2. Entity-specific extraction
From this shared representation, we extract embeddings corresponding to each entity mention.
3. Aggregation across mentions
If an entity appears multiple times, we combine its mention-level representations (by averaging) into a single representation.
4. Sentiment prediction
This aggregated representation is used to predict sentiment for the entity.
What Changed
- Instead of one model run per entity, we now have one model run per document
- Instead of recomputing context, we reuse it across all entities
This effectively removes the dependency on the number of entities, turning an O(n) process into something much closer to constant-time per document.
The Results
The impact was significant across both cost and performance.

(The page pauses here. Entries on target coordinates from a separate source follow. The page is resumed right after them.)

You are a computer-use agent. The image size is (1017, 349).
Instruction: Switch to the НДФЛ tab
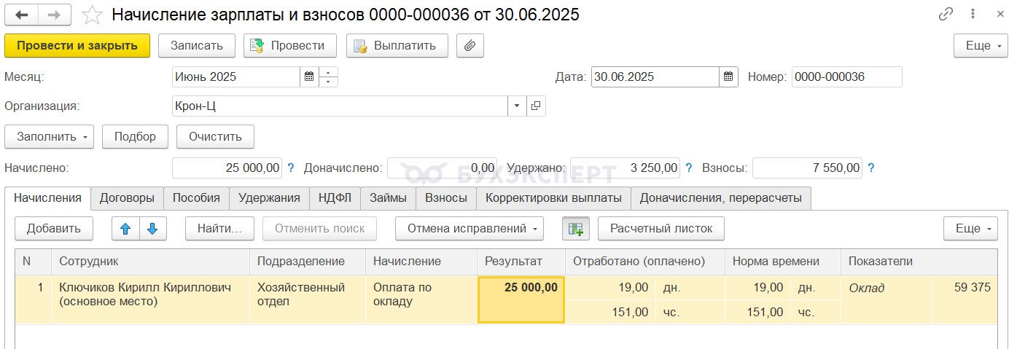[x=335, y=197]
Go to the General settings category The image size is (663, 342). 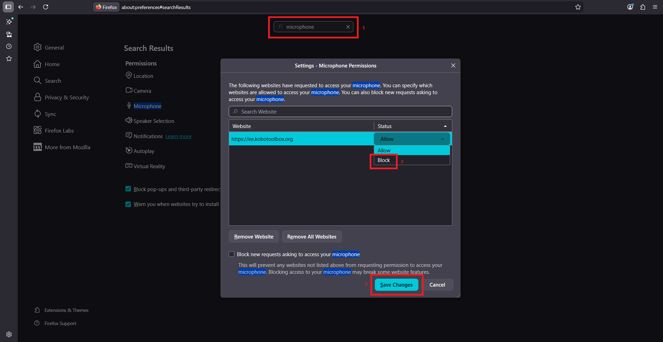(x=54, y=48)
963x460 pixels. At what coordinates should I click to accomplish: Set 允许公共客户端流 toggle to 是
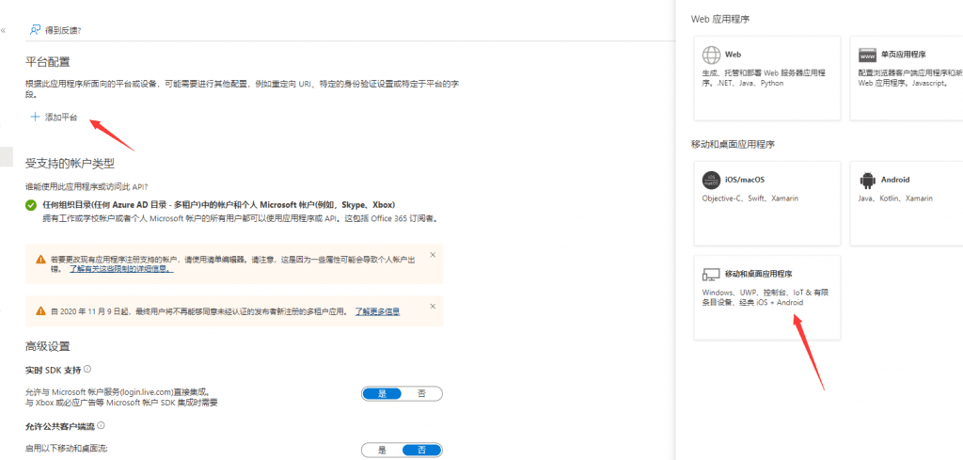click(x=382, y=450)
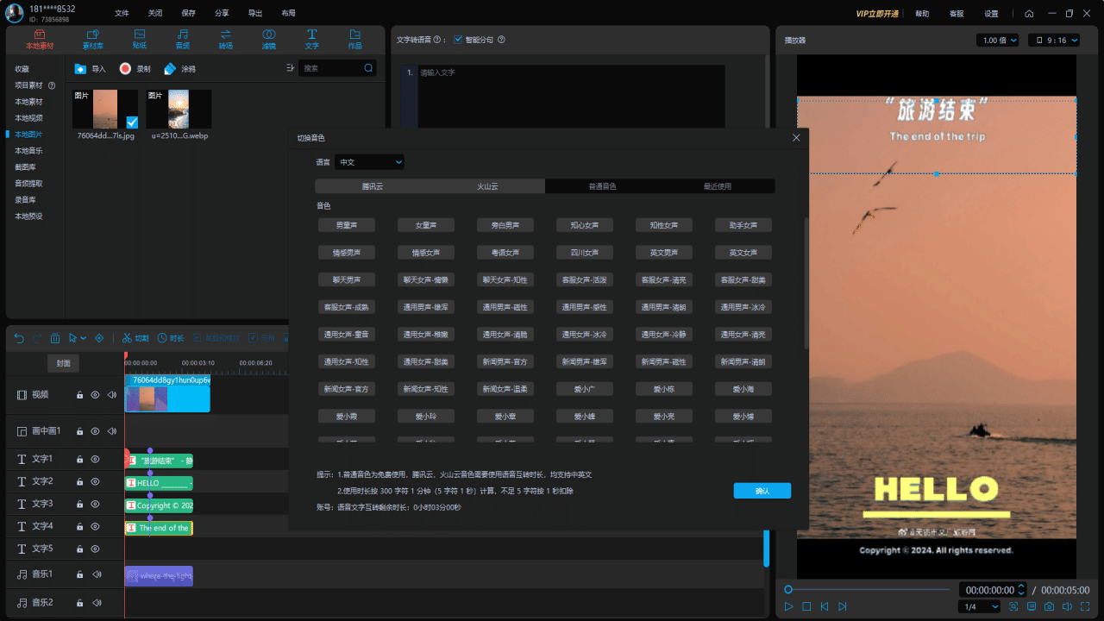Expand the 1.00 倍 playback speed dropdown
1104x621 pixels.
point(999,41)
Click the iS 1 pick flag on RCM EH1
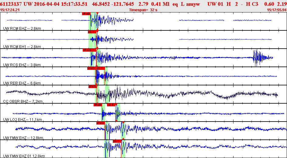Viewport: 287px width, 158px height. click(92, 32)
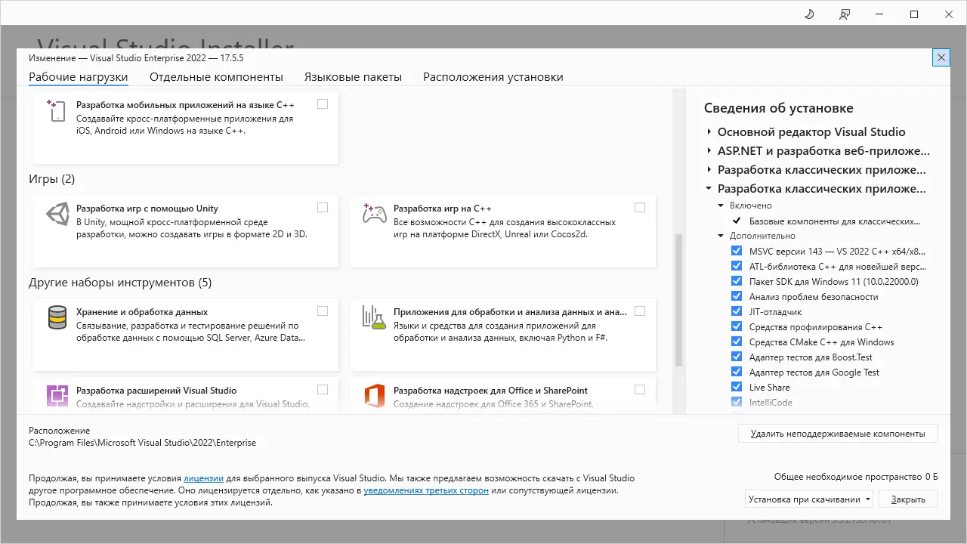Image resolution: width=967 pixels, height=544 pixels.
Task: Uncheck Адаптер тестов для Google Test
Action: click(x=737, y=372)
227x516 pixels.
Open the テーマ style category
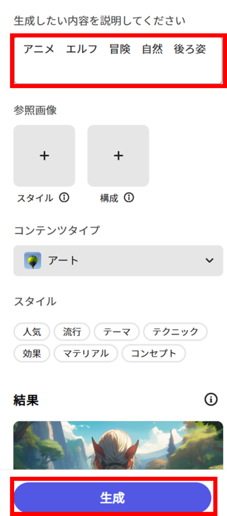tap(117, 332)
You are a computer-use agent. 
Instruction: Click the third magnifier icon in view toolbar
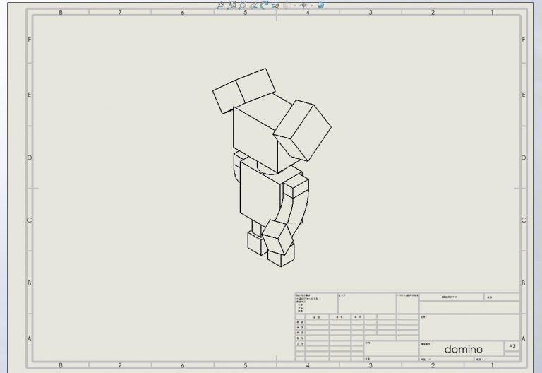click(241, 5)
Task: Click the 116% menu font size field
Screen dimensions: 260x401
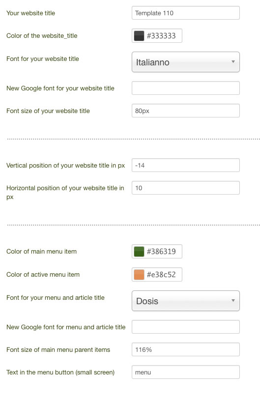Action: tap(186, 349)
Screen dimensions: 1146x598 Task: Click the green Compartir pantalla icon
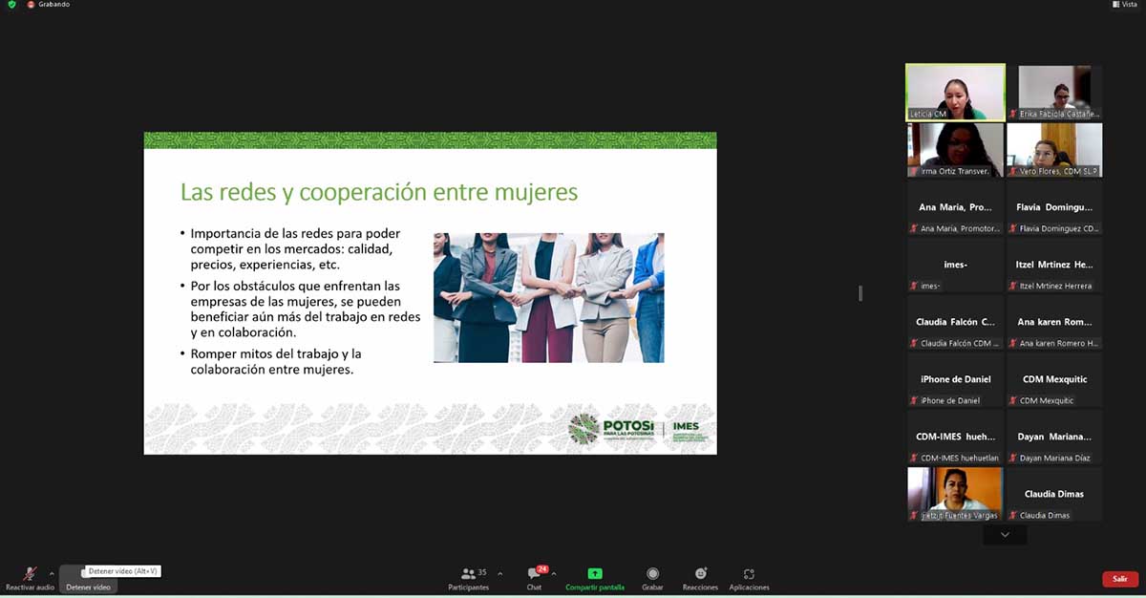[595, 574]
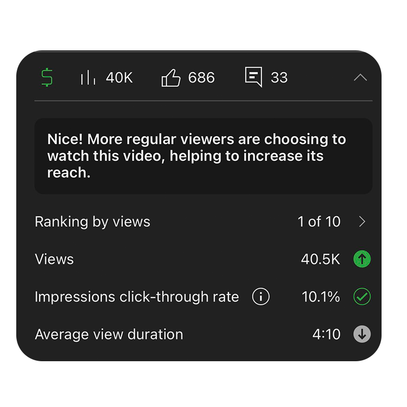Image resolution: width=407 pixels, height=407 pixels.
Task: Click the 'Nice! More regular viewers' insight card
Action: coord(203,156)
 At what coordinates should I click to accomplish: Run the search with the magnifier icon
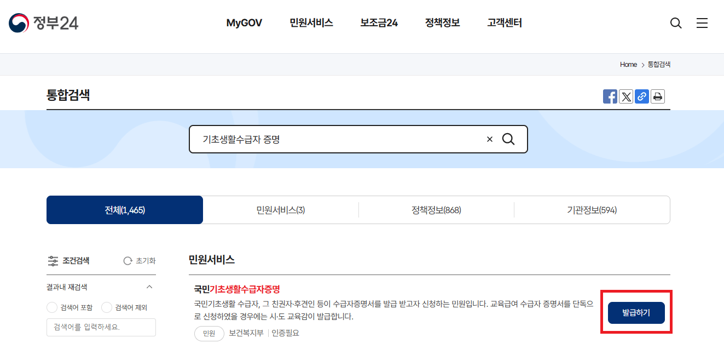tap(508, 139)
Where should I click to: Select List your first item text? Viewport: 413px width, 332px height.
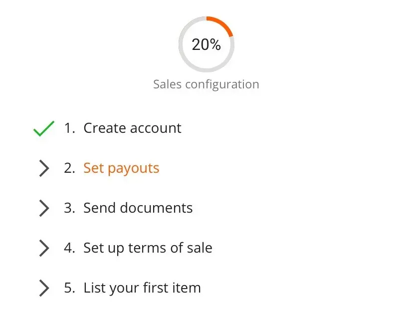[142, 288]
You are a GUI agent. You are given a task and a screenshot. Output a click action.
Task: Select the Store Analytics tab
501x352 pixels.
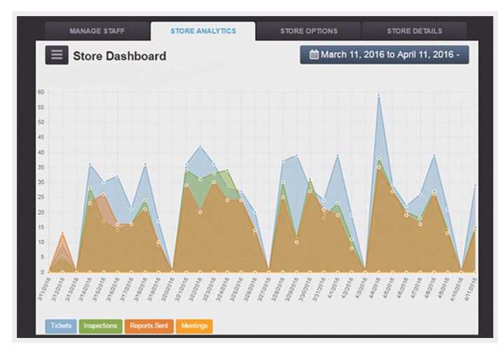(203, 31)
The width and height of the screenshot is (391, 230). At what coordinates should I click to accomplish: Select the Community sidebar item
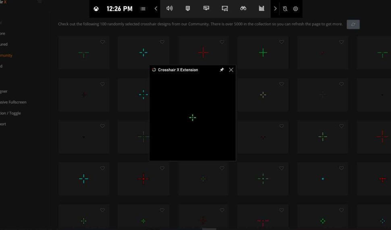click(7, 55)
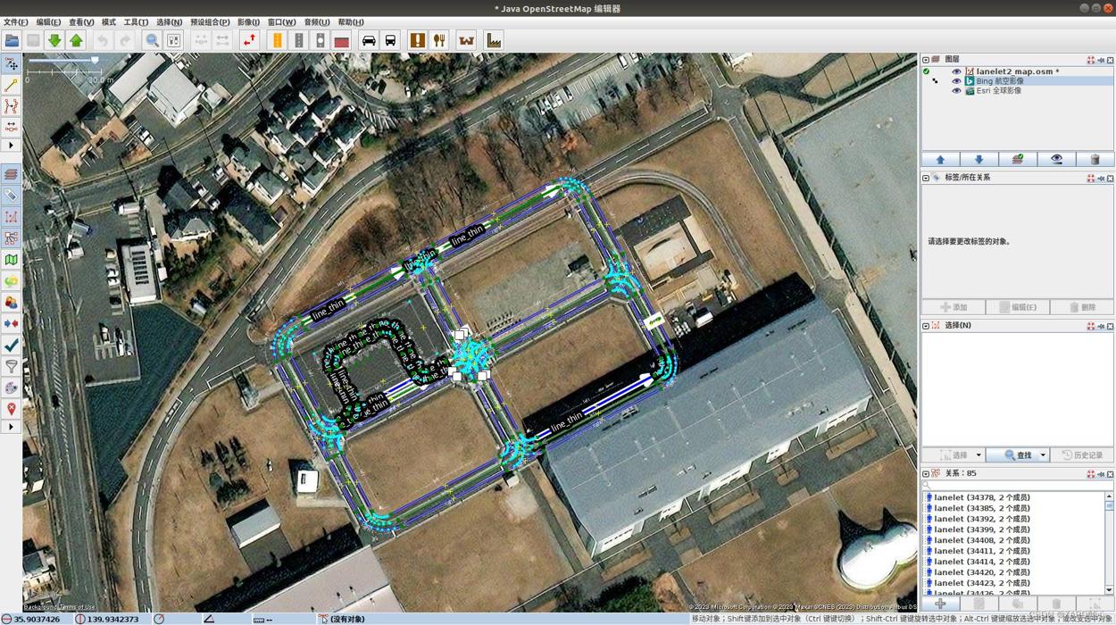The width and height of the screenshot is (1116, 625).
Task: Select lanelet 34399 in relations list
Action: 982,529
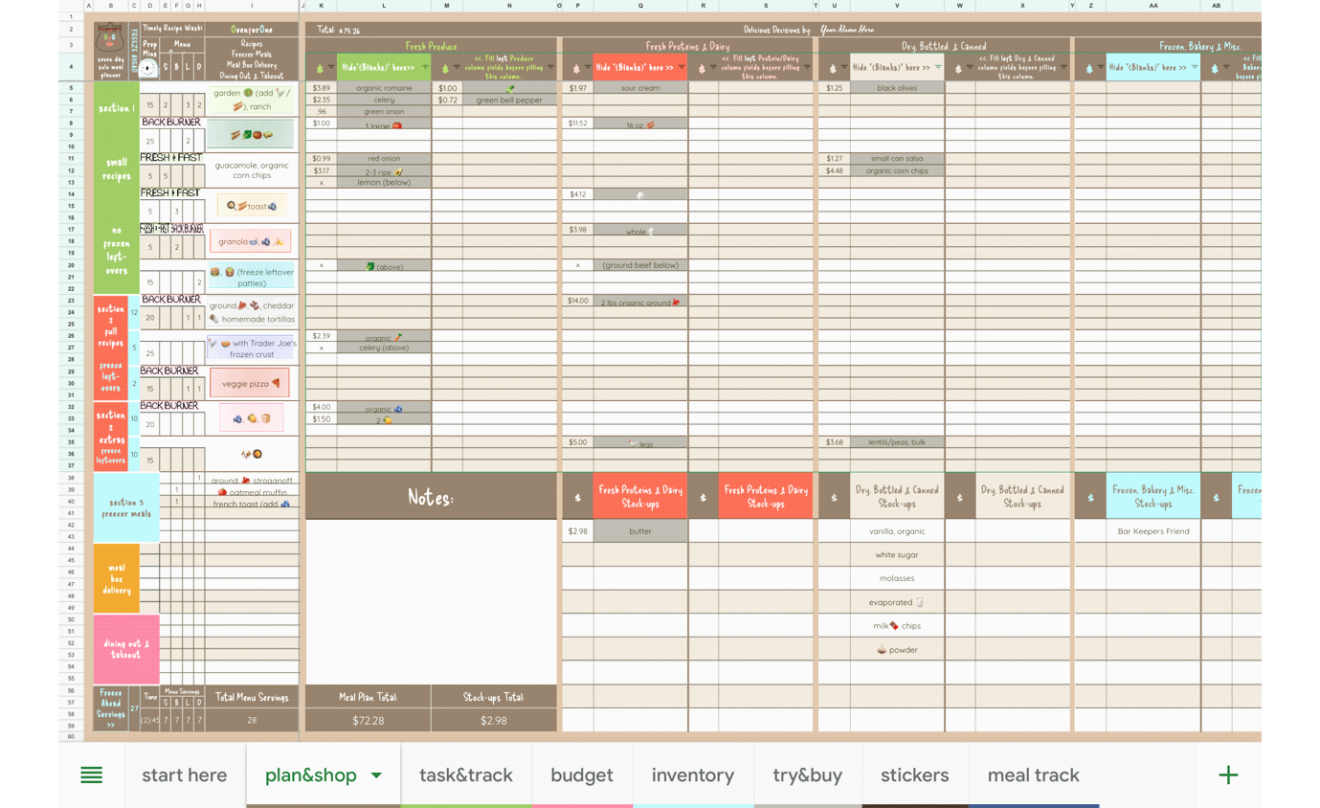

The accuracy gain came from an important side effect: the efficiency improvements allowed us to deploy a larger, more capable model within the same resource constraints.
What Surprised Us
Two things stood out during this transition.
1. Simple aggregation worked better than expected
We initially assumed that averaging mention representations would be a rough approximation. In practice, it proved to be surprisingly robust.
For entities mentioned multiple times across a document, aggregation often produced more stable and reliable representations than the previous approach.
2. Less context was enough
We expected that removing broader surrounding context might hurt performance.
But in practice, focusing on mention-level context was sufficient. The model was still able to capture the necessary signals to make accurate predictions.
This suggests that, for ELS, relevant local context carries most of the signal, even if broader context can still help in edge cases.
What This Means Going Forward
Our initial approach wasn’t wrong. It was a reasonable way to tackle a complex problem.
But it was built on an assumption that didn’t hold:
That the model needed to process each entity independently.
By questioning that assumption, we uncovered a much more efficient approach.
This shift doesn’t just reduce cost. It fundamentally changes what’s possible:
- We can process more data in real time
- Support more entities per document without penalty
- Deploy stronger models within the same infrastructure
And most importantly, it gives us a scalable foundation to build on as we continue to improve Brand Sentiment.
Final Thought
Sometimes the biggest gains don’t come from adding more complexity.
They come from recognizing and eliminating unnecessary work.
In our case, the breakthrough was simple:
Stop making the model read the same document over and over again.